O ex-presidente Jair Bolsonaro, condenado a 27 anos de prisão por liderar a trama golpista, conseguiu se livrar de uma das investigações que pesavam contra ele: o caso da 'Abin paralela'. No entanto, o ex-mandatário ainda é alvo de outros inquéritos em andamento no Supremo Tribunal Federal (STF).
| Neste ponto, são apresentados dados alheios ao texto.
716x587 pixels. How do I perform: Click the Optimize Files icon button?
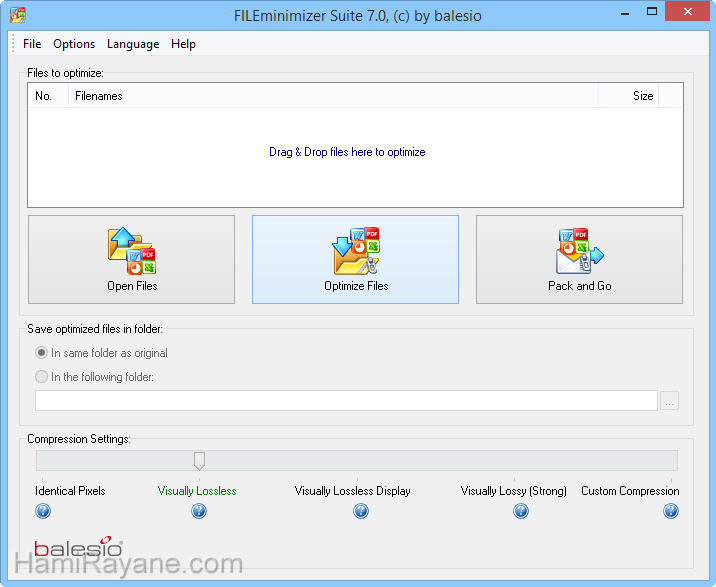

Arquivamento do caso da 'Abin paralela'
A Procuradoria-Geral da República (PGR) arquivou a investigação sobre a suposta 'Abin paralela', que apurava o uso da Agência Brasileira de Inteligência para monitorar adversários políticos. Segundo a PGR, não foram encontrados elementos suficientes para prosseguir com as acusações contra Bolsonaro nesse caso específico. O arquivamento foi confirmado em 20 de julho de 2026.
Outras frentes de investigação
Mesmo com o arquivamento, Bolsonaro segue como investigado em ao menos quatro inquéritos principais no STF. O primeiro deles trata das fake news e ataques ao sistema eleitoral. Outro inquérito apura a atuação de milícias digitais, que teriam sido usadas para disseminar desinformação e atacar instituições. Há também uma investigação sobre suposta interferência na Polícia Federal, com o objetivo de proteger aliados. Por fim, Bolsonaro é alvo de apurações relacionadas à pandemia de Covid-19, incluindo supostas fraudes na vacinação e vazamento de dados do Tribunal Superior Eleitoral (TSE).
Condenação histórica
Em junho de 2026, Bolsonaro foi condenado a 27 anos de prisão por liderar uma tentativa de golpe de Estado. A sentença, proferida pelo STF, é considerada a mais longa já aplicada a um ex-presidente no Brasil. A defesa de Bolsonaro já anunciou que recorrerá da decisão.
Segundo fontes do STF, os inquéritos em andamento podem resultar em novas denúncias contra o ex-presidente. A PGR, no entanto, já arquivou algumas acusações por falta de provas, mas outras apurações continuam em sigilo.